◆ **Qué se pide**
Pasa a una lista JSON de cadenas, una por línea y sin líneas en blanco, las líneas de los registros que van desde la que contiene "This screenshot has height=426, width=534." hasta la que contiene "Action: pyautogui.click(x=301, y=32)", ambas incluidas.
━━ Registros proporcionados
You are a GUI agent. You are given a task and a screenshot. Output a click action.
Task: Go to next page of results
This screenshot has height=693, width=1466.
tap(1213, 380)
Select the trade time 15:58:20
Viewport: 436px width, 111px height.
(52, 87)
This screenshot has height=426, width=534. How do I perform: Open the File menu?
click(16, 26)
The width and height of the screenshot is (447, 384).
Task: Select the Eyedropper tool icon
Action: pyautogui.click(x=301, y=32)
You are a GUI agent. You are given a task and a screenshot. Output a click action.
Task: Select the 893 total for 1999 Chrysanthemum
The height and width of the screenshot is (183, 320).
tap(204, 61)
━━━━
━━ Registros proporcionados
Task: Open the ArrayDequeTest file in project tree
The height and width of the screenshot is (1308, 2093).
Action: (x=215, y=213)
━━━━
◆ **Respuesta**
[
  "This screenshot has height=426, width=534. How do I perform: Open the File menu?",
  "click(16, 26)",
  "The width and height of the screenshot is (447, 384).",
  "Task: Select the Eyedropper tool icon",
  "Action: pyautogui.click(x=301, y=32)"
]